Top of Page excerpt
In addition to the Armed Forces, who will defend Chavez' Bolivarian Revolution, the government has also created pro-government paramilitary groups for the same purpose. By some estimates, they now total 150,000 members.

One of the groups, called the La Piedrita Collective, set off a scandal this week. This group, based in a Chavez stronghold in West Caracas, displayed photographs of children armed with AR-15 assault rifles. This was an embarrassment for the regime because it highlighted the country's law and order problems. The annual number of murders was 4551 when Chavez took office in 1998.  it has now ballooned to 19,336 in 2011. In addition to murders the country is victimized by kidnappings including the abduction of foreign diplomats.

In response Chavez blamed the affair on CIA infiltration of the organization. Chavez' Minister of Interior and Justice Tarek El Aissami pledged an investigation into the photographs, because the handling of guns by children stunted their development and violated the "moral principles" of the Chavez Constitution.
Bottom of Page excerpt
Top of Data
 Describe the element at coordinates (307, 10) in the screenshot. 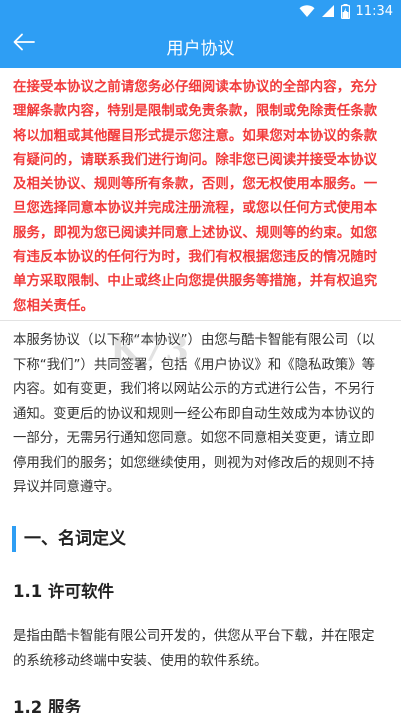

I see `wifi-icon` at that location.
Bottom of Data
» **What you need to do**
1. Answer each question from the Venezuela paramilitary excerpt.
(a) By some estimates, how many members do the pro-government paramilitary groups have?
(b) Where is the La Piedrita Collective based?
(c) Who pledged an investigation into the photographs?
2. Write what comes next in the Venezuela paramilitary excerpt, starting after its final sentence.
The listing plays no part in this work.

» **Expected results**
1.
(a) About 150,000.
(b) In a Chavez stronghold in West Caracas.
(c) Tarek El Aissami, Chavez' Minister of Interior and Justice.

2.
Roger F Noriega, a former Assistant Secretary of State and ambassador to the Organization of American States under the Bush administration, identifies in the current issue of Commentary,  two Associates of the Justice and Interior Ministers, the brothers Ghazi and Abdallah Nassereddine, as prominent Hizbullah supporters and facilitators of that organization's money-laundering schemes.

The former is the Venezuelan Ambassador to Syria while the latter is in charge of Hizbullah recruitment. Under the patronage of these naturalized Lebanese immigrants Venezuela has become a center for the terrorist group.

With the Army, the paramilitaries and Hizbullah having a stake in the Chavez regime, the question of what will happen in the event of an opposition victory arises.  Will it translate into effective control or will Venezuela shortly be celebrating another cool snuffing out the opposition?